Domestic team information
- 1906: Gloucestershire

Career statistics
| Competition | First-class |
| Matches | 3 |
| Runs scored | 30 |
| Batting average | 5.00 |
| 100s/50s | –/– |
| Top score | 19 |
| Balls bowled | – |
| Wickets | – |
| Bowling average | – |
| 5 wickets in innings | – |
| 10 wickets in match | – |
| Best bowling | – |
| Catches/stumpings | –/– |
- Source: Cricinfo, 23 January 2013

= Ronald Turner (cricketer) =

English cricketer (1885–1915)

Ronald Turner (19 June 1885 – 15 August 1915) was an English cricketer. Turner's batting style is unknown. He was also an amateur footballer.
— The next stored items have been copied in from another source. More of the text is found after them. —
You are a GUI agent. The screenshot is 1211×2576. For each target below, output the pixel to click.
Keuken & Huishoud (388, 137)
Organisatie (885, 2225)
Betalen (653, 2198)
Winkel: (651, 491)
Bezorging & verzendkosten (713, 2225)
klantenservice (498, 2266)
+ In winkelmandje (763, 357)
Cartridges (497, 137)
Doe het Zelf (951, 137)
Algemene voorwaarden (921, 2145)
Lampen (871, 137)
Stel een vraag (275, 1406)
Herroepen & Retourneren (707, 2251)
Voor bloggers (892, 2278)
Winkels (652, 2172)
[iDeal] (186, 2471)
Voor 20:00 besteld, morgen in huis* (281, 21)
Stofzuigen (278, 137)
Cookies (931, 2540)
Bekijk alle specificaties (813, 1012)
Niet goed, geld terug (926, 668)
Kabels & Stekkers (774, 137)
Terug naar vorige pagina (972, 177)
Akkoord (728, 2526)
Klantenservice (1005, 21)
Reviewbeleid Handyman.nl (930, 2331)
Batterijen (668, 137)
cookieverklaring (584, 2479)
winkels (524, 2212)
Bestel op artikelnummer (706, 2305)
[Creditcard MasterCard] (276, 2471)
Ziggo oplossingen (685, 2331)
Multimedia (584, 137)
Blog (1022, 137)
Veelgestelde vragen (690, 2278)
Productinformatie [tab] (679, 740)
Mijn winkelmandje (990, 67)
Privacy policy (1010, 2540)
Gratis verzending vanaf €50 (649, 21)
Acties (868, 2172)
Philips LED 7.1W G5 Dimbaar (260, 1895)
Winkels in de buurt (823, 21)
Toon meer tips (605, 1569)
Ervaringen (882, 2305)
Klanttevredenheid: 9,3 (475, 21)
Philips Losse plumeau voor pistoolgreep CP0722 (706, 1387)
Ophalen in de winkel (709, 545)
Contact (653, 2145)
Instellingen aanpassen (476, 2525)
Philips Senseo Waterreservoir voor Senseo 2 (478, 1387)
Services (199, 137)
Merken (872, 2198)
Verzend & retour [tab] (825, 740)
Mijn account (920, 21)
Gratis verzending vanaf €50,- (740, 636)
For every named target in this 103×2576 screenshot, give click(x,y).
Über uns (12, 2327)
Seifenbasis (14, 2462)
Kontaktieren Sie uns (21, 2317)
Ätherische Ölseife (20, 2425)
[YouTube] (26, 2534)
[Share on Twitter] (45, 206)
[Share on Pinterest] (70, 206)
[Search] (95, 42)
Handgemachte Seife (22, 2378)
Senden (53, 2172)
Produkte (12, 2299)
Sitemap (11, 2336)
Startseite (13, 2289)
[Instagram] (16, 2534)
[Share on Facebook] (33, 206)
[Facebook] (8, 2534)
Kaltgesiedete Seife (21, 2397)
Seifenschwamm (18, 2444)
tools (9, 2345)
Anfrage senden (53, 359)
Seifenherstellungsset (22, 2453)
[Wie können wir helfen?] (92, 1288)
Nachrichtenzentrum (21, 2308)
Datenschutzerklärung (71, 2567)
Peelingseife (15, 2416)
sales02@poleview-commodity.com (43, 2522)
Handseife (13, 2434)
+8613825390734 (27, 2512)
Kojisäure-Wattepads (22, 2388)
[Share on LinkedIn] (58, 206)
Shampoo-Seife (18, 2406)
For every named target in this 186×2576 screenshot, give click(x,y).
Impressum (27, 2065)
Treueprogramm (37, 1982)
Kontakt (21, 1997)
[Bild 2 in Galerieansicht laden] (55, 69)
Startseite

Born at Gillingham, Kent, Turner was the son of the Reverend Robert Stobbs Turner and Catherine Mary Turner, living with his parents at Tewkesbury, Gloucestershire. He later attended Queens' College, Cambridge, where he gained a Blue in football and played for the England national amateur football team. In cricket, Turner made his first-class debut for Gloucestershire against Cambridge University at Fenner's in 1906. He then made two further first-class appearances in that seasons County Championship against Somerset and Surrey. He scored 30 runs at an average of 5.00, with a high score of 19. Turner later served in World War I with The Essex Regiment as a 2nd Lieutenant and saw action in the Landing at Suvla Bay by British XI Corps on 6 August 1915. He was killed in action during a night time patrol on 15 August, the last day of the landing.